* The records
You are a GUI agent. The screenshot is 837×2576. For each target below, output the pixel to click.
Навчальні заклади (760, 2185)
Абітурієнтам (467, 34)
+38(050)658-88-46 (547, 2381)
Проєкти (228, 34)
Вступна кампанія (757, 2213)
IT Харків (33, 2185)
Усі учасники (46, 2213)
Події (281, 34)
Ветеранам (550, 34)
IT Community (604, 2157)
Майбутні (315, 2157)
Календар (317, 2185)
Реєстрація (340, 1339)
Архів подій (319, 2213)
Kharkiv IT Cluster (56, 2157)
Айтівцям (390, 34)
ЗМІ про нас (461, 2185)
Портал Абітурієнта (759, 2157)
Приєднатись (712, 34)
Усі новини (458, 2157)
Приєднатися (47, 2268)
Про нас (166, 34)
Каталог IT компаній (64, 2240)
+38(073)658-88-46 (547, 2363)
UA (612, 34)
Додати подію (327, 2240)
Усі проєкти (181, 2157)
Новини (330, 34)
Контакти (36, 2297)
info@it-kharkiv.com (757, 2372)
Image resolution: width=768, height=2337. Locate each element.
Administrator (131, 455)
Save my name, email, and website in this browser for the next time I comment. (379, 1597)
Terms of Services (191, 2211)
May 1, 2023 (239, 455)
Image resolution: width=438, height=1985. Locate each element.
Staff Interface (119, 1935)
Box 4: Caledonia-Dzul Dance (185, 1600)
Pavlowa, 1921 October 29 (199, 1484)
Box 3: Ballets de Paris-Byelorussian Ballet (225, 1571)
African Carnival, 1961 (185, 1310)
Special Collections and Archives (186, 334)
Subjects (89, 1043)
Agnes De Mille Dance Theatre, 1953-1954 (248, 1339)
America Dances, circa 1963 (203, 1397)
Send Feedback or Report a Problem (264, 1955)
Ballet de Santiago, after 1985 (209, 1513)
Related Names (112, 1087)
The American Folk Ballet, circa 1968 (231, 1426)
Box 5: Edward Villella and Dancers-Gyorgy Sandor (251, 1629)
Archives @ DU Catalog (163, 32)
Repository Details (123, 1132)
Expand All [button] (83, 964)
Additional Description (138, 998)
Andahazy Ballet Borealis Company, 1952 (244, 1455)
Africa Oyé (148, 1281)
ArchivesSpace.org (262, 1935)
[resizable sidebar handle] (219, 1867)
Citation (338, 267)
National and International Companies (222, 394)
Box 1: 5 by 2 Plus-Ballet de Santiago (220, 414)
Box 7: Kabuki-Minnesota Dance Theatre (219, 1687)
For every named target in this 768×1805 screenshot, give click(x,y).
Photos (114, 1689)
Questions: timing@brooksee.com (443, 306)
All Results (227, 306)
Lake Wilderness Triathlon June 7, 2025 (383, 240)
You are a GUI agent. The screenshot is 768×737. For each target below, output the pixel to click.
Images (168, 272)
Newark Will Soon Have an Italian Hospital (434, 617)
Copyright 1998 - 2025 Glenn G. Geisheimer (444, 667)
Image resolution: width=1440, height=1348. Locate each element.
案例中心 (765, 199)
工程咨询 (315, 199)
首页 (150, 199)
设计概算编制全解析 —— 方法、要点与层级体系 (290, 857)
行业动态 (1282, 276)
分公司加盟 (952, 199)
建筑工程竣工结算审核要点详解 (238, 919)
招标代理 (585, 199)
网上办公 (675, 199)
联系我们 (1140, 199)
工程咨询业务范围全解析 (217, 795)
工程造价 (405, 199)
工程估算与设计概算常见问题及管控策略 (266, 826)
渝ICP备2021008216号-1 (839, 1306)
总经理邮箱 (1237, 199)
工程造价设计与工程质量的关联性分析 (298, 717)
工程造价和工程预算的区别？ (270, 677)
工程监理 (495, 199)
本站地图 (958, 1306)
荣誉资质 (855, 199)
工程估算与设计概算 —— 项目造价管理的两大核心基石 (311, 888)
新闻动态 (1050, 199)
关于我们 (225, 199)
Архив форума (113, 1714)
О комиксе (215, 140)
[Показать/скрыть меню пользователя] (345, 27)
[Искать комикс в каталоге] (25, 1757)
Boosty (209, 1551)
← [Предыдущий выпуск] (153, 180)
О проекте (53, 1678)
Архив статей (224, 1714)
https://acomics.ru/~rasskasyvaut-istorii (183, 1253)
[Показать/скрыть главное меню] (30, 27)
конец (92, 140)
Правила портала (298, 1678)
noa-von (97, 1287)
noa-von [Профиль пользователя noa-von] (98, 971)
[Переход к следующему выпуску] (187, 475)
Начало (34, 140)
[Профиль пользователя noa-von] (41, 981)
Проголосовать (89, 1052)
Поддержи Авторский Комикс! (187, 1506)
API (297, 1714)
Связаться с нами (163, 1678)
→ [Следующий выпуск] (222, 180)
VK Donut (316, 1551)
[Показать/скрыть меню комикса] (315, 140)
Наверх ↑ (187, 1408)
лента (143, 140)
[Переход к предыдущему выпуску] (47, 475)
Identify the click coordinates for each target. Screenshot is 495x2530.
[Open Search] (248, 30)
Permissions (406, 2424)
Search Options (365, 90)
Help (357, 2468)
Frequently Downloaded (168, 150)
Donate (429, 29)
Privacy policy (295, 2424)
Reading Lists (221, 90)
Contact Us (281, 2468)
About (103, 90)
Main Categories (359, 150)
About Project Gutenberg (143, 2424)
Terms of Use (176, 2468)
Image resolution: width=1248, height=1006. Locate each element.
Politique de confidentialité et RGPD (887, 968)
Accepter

* Task to carry out
Can you update the material starting at the line that has "Subjects (89, 1043)" and stopping after the line that has "Boosty (209, 1551)", changing "Triathlon" to "Marathon" and leaving everything else as it is? Return only those lines.

* Task response
Subjects (89, 1043)
Agnes De Mille Dance Theatre, 1953-1954 (248, 1339)
America Dances, circa 1963 (203, 1397)
Send Feedback or Report a Problem (264, 1955)
Ballet de Santiago, after 1985 (209, 1513)
Related Names (112, 1087)
The American Folk Ballet, circa 1968 (231, 1426)
Box 5: Edward Villella and Dancers-Gyorgy Sandor (251, 1629)
Archives @ DU Catalog (163, 32)
Repository Details (123, 1132)
Expand All [button] (83, 964)
Additional Description (138, 998)
Andahazy Ballet Borealis Company, 1952 (244, 1455)
Africa Oyé (148, 1281)
ArchivesSpace.org (262, 1935)
[resizable sidebar handle] (219, 1867)
Citation (338, 267)
National and International Companies (222, 394)
Box 1: 5 by 2 Plus-Ballet de Santiago (220, 414)
Box 7: Kabuki-Minnesota Dance Theatre (219, 1687)
For every named target in this 768×1805 screenshot, give click(x,y).
Photos (114, 1689)
Questions: timing@brooksee.com (443, 306)
All Results (227, 306)
Lake Wilderness Marathon June 7, 2025 (383, 240)
You are a GUI agent. The screenshot is 768×737. For each target below, output the pixel to click.
Images (168, 272)
Newark Will Soon Have an Italian Hospital (434, 617)
Copyright 1998 - 2025 Glenn G. Geisheimer (444, 667)
Image resolution: width=1440, height=1348. Locate each element.
案例中心 (765, 199)
工程咨询 (315, 199)
首页 (150, 199)
设计概算编制全解析 —— 方法、要点与层级体系 (290, 857)
行业动态 (1282, 276)
分公司加盟 (952, 199)
建筑工程竣工结算审核要点详解 (238, 919)
招标代理 (585, 199)
网上办公 (675, 199)
联系我们 (1140, 199)
工程咨询业务范围全解析 (217, 795)
工程造价 (405, 199)
工程估算与设计概算常见问题及管控策略 (266, 826)
渝ICP备2021008216号-1 (839, 1306)
总经理邮箱 (1237, 199)
工程造价设计与工程质量的关联性分析 (298, 717)
工程造价和工程预算的区别？ (270, 677)
工程监理 (495, 199)
本站地图 (958, 1306)
荣誉资质 (855, 199)
工程估算与设计概算 —— 项目造价管理的两大核心基石 (311, 888)
新闻动态 (1050, 199)
关于我们 (225, 199)
Архив форума (113, 1714)
О комиксе (215, 140)
[Показать/скрыть меню пользователя] (345, 27)
[Искать комикс в каталоге] (25, 1757)
Boosty (209, 1551)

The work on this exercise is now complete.